"Three minutes to fix your life."

That's what the headlines promised after the recent launch of my debut novel Speed Shrinking, where I introduced the world to the concept of free speed dating with therapists. It seemed a clever, timely idea in a lousy economy that might help promote my book.

Until a famous screenwriter parodied the practice in his blogpost "Speed Shrinking, Oy, vey!" A Tufts newspaper editor debated the cultural phenomenon, as if anyone else had ever done it before I'd hosted a soiree with eight therapist author friends. An American Psychiatric Institute member decreed that confessing your problems to multiple psychoanalysts in a public setting desecrated the integrity of the profession because there was no patient/doctor confidentiality. Then a guy at "Diagnostic Voices of the Community" website labeled it "disturbing" to get counseling from someone who hadn't assessed you long-term, as if threatened I was stealing his patients.

"It was a book party, you moron," I emailed back.

"If you post angry responses, the whole blogosphere will hate you," warned my brother Eric.

"But these eggheads are ridiculous," I said. "I'm an author plugging their field for free."

Indeed, the pro-therapy response from the first party I hosted at a neighborhood bar was overwhelming. All hundred guests and eight speed shrinkers pushed me to plan another one. After more ink, I began hearing from strangers - anxious patients asking for invitations, psychiatrists and reporters requesting interviews and invitations to the next event. My husband, who hated my impatience, disdain for small talk and penchant for psychoanalyzing everyone, said, "You've invented the exact thing that only you were put on this planet to create." I next threw parties at a local bookstore and the college where I taught, the publishers donating books so proceeds could go to an AIDS charity and scholarship funds for broke students. Afterwards, more than twenty attendees went on to schedule regular therapy sessions. So I'd inadvertently provided a service that assisted the industry and maybe even came up with an antidote to mend the country's nonexistent mental health plan.

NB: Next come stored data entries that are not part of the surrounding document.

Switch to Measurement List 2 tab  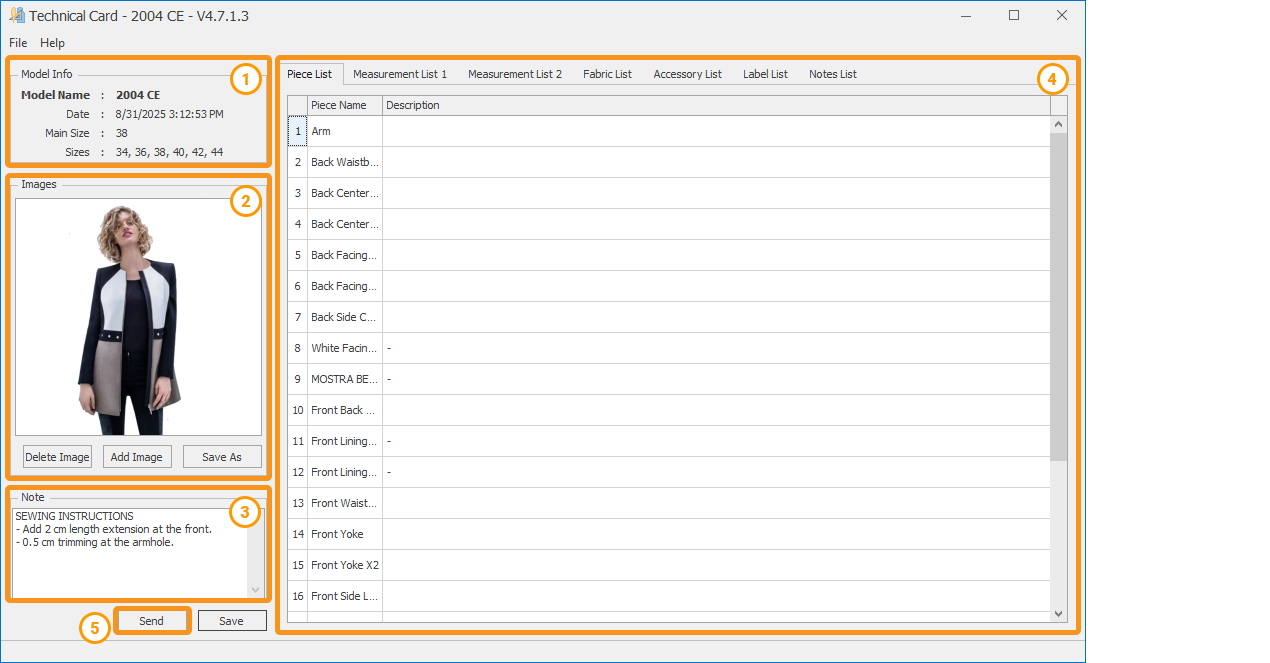(514, 74)
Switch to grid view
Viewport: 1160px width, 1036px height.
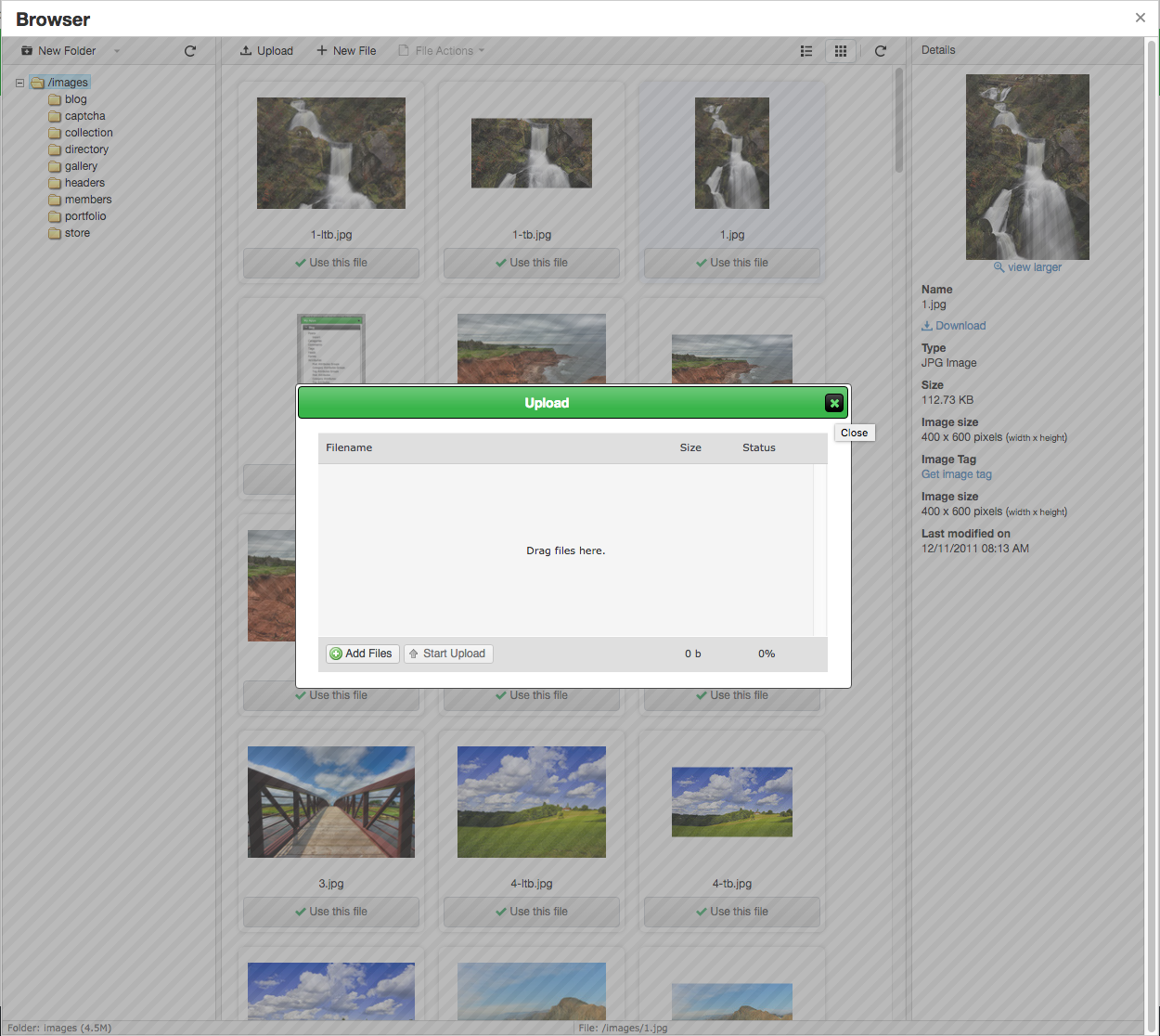click(840, 51)
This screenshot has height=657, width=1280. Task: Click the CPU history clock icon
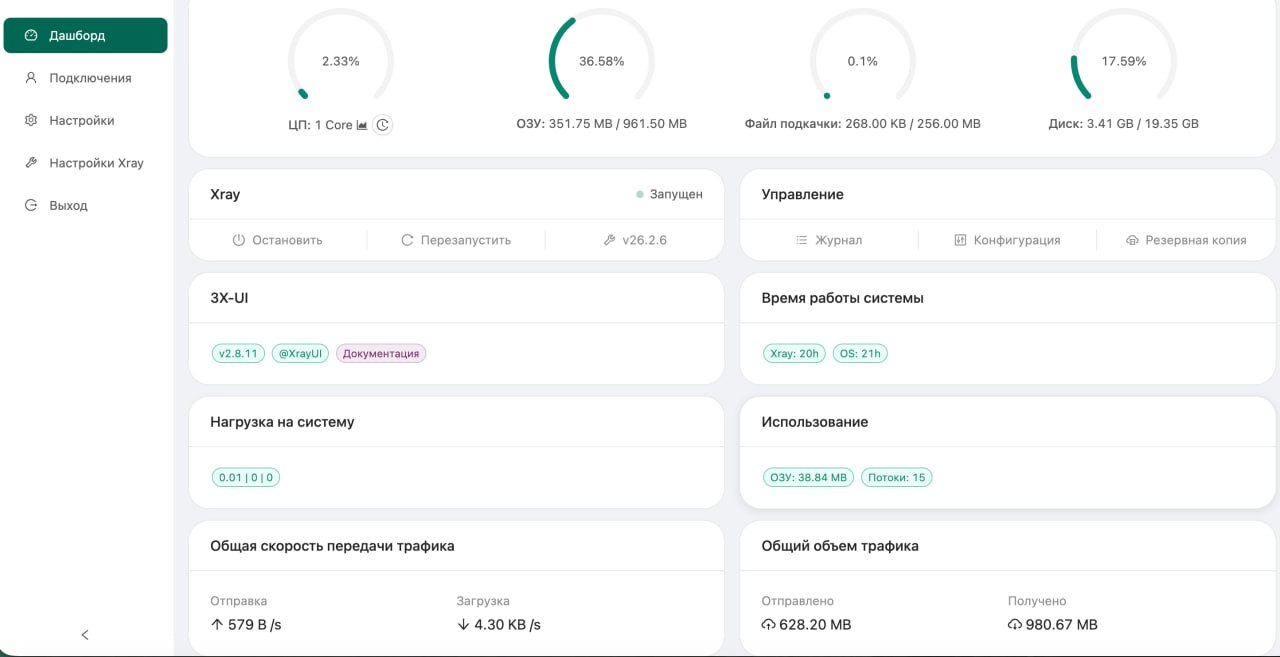pyautogui.click(x=382, y=125)
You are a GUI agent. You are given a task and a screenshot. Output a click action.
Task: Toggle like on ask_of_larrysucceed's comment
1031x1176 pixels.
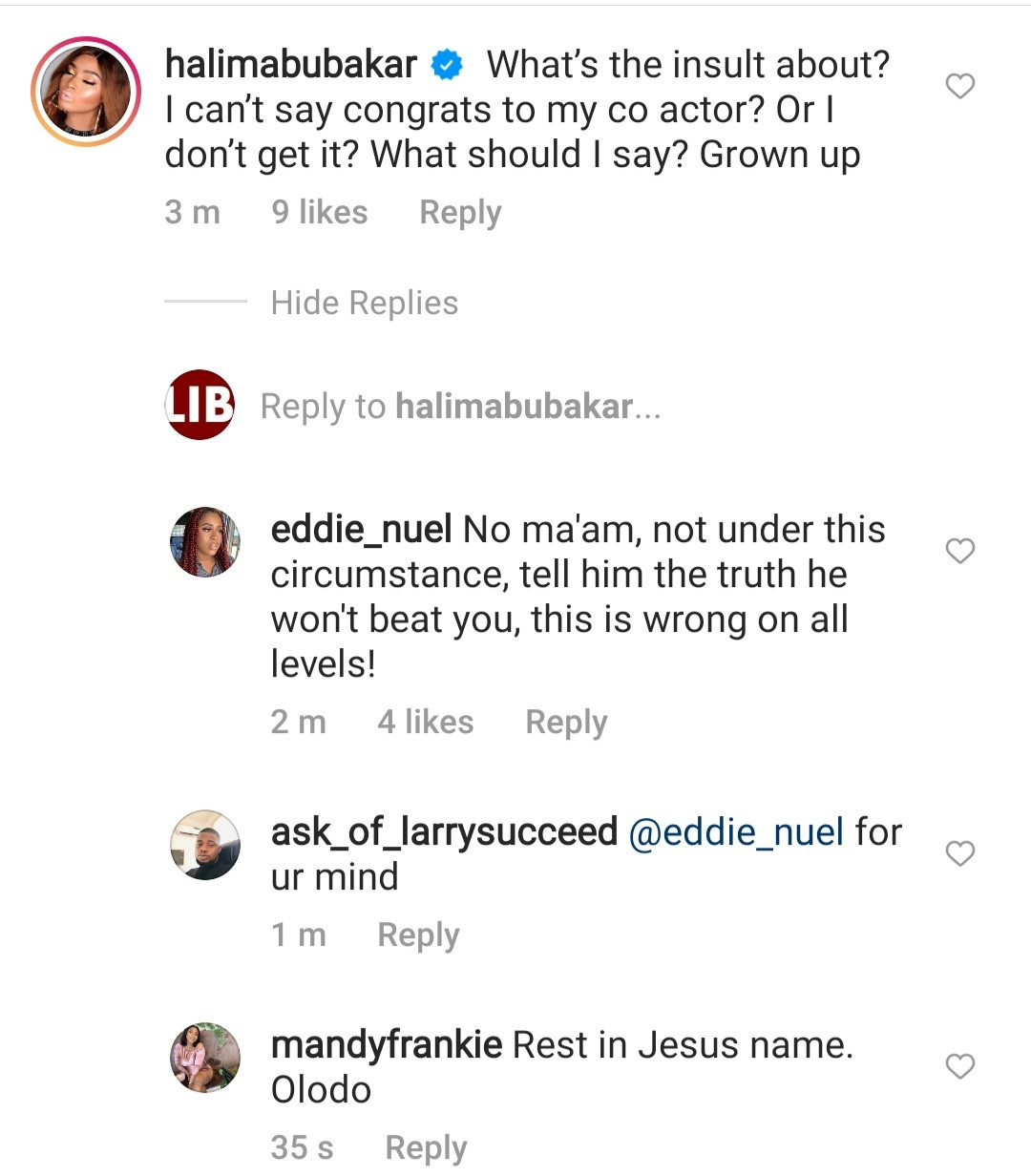pos(958,854)
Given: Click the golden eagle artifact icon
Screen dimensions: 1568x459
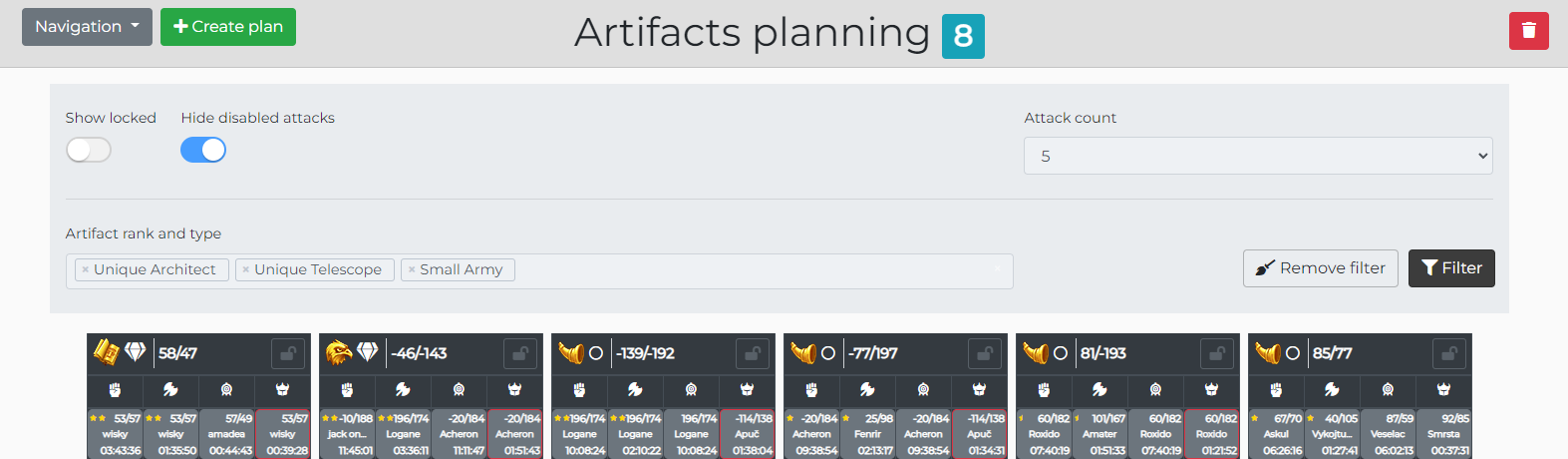Looking at the screenshot, I should click(x=339, y=352).
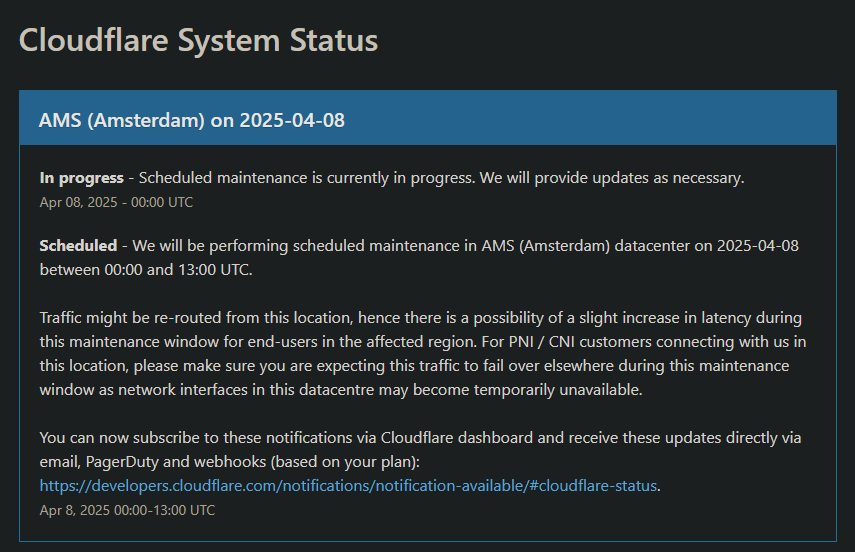Screen dimensions: 855x552
Task: Click the line starting 'window as network interfaces'
Action: 341,389
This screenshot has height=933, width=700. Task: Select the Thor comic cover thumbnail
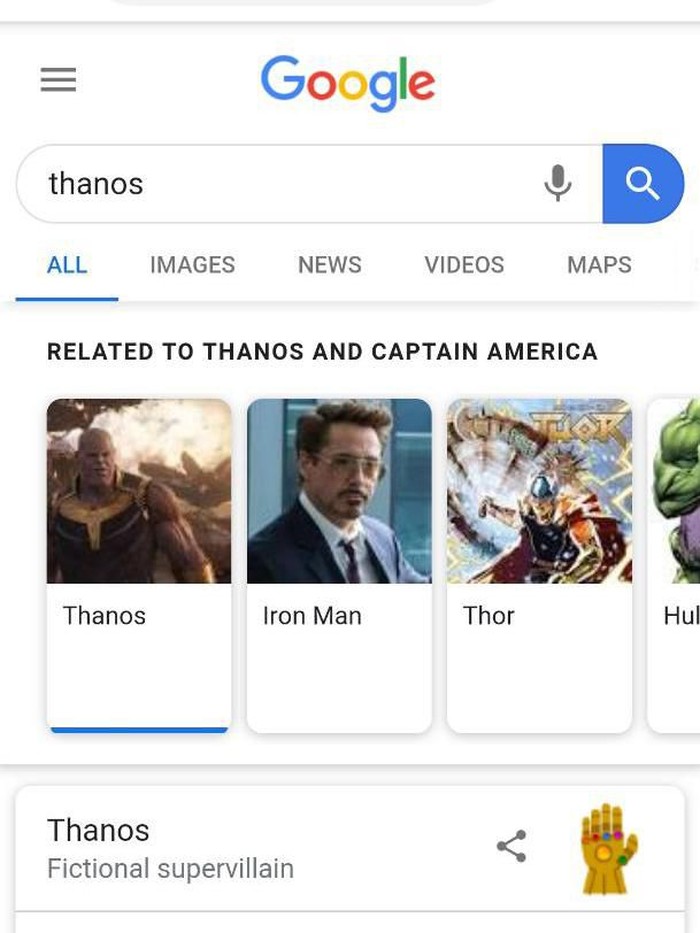pyautogui.click(x=539, y=491)
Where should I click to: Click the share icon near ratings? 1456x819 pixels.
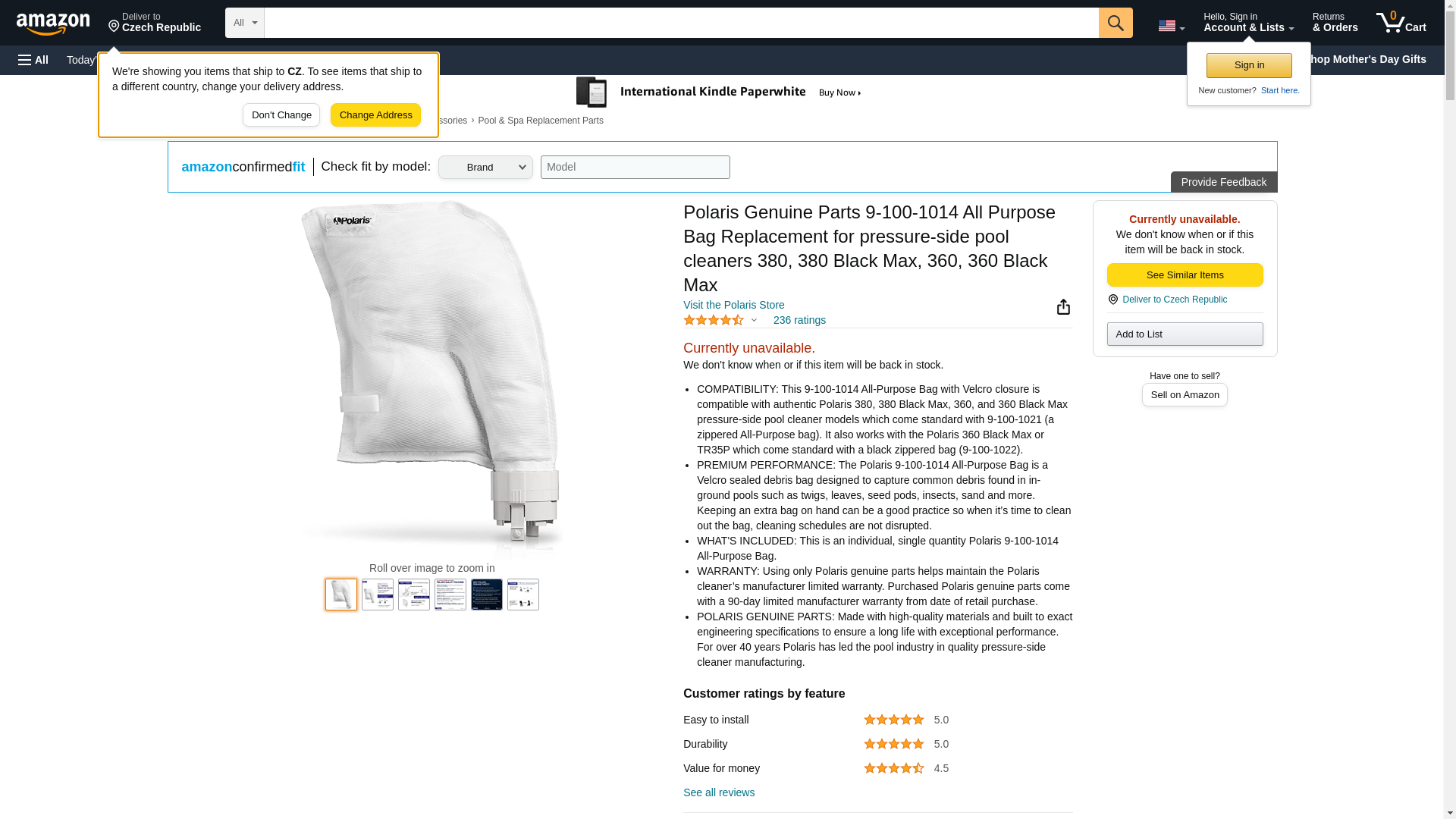[1063, 307]
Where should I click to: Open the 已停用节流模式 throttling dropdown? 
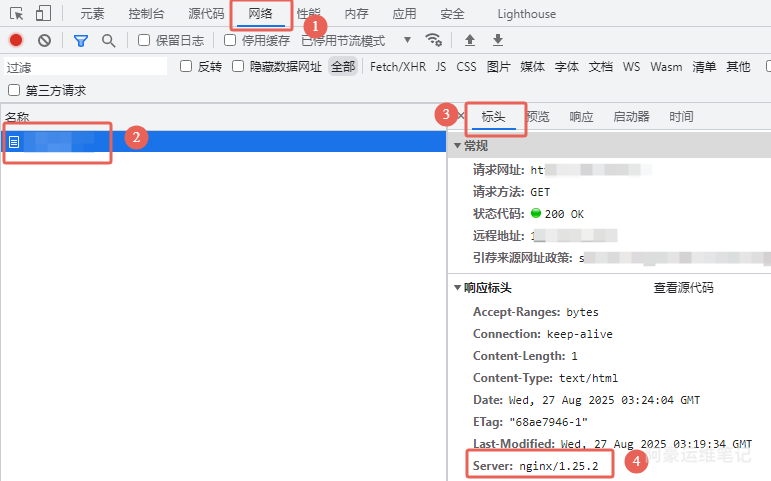tap(356, 40)
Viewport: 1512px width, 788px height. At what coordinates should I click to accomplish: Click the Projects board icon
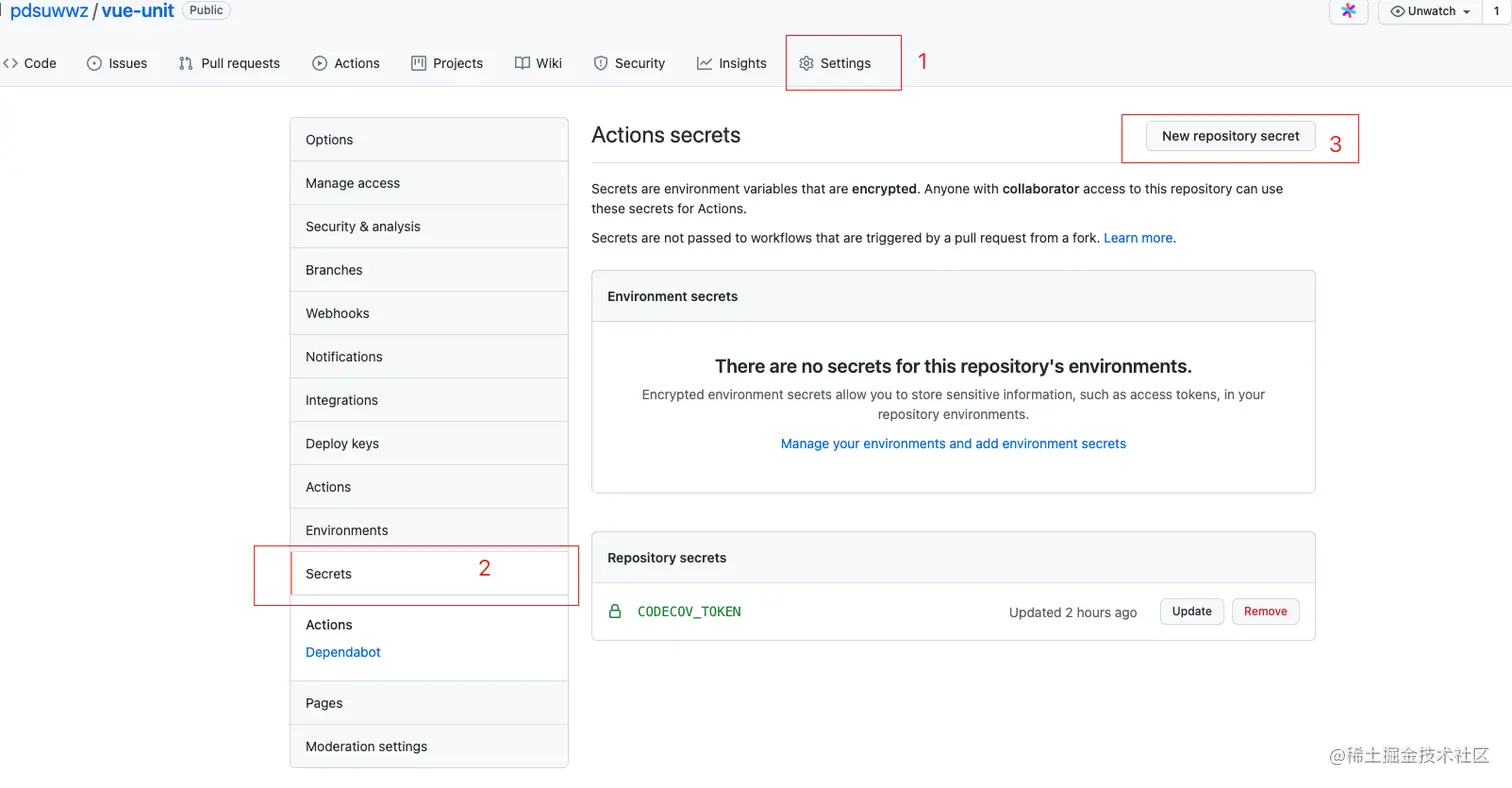click(419, 63)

It seemed apt since therapy did save my health, career and marriage. Like everything I've published thus far, Speed Shrinking was based a true story. It was inspired by my own shrink, Dr. W, an addiction specialist who'd helped me quit cigarettes and alcohol. Contrary to my belief that smoking and drinking were helping my work, they were actually fucking it up. In the process of getting clean, Dr. W insisted that I hadn't had the publishing or financial success I wanted over the past two decades because I'd been trying to publish like an addict, being impatient, cutting corners, not really listening. Slowing down, heeding his warnings and taking all of his advice, I sold my first hardcover to Random House, followed by several more nonfiction books, two about my experiences with Dr. W.

When Dr. W moved to another state, I handled my feelings of abandonment by getting addicted to something else stupid: sweets. I needed a fast replacement for my shrink and sugar habit. Dr. W charged $200 a pop; shrinks on my insurance network were $25 co-pay per session. An impatient freelancer who liked journalism because it was literature with A.D.D., I interviewed eight shrinks in eight days, desperate to land Dr. W's clone, probably trying to outrun the pain he constantly accused me of denying. I'd been Dr. W's devoted patient for more than a decade and his office was two blocks away from my apartment. This being Greenwich Village, thousands of local mind tenders popped up in my computer search. When the office of a potential healer was across the hall from my literary agent, I'd stopped by to tell her. "I hope you're taking notes," she said. I did, turning it into a memoir that didn't sell. Then, based on the advice of my editor and my shrink (that "no never means no") I tried autobiographical fiction that ended with me quitting my new shrink, old shrink, and therapy altogether. That led to the book deal for my first novel.

Ironically, the process of "Speed Shrinking" worked better for my plot and PR than my life. I did find another shrink. Alas he said "eat junk food when you feel like it," which led to more pig-outs and weight gain. I ran back to Dr. W., doing phone sessions and seeing him when he came to town. Discussing business strategies to publicize my long-awaited first novel, he advised, "Sometimes you have to spend money to make money." Thus I blew most of my advance on these kooky parties and a press guru who said first fiction rarely gets on TV and instead promoted my novel like nonfiction; my "platform" was being a shrinkoholic.

I was thrilled that Dr. W was impressed with the flattering coverage on 9 TV segments including CBS's Morning Show - where the anchor interviewed me lying on a couch, a hit on YouTube. Since Dr. W was a father figure whose approval had unlocked my potential in the first place, I felt honored he agreed to be a speed shrinker at one of the events, his face captured by two national TV crews. Yet we had a horrible fight when he treated a close female protégé of mine without asking me first. I had to pay him for a real session afterwards to analyze the Oedipal triangle. Meanwhile people from ten countries are still pushing me to throw international speed shrinking parties while, despite the wildly successful and expensive press campaign, nobody remembers it's a book.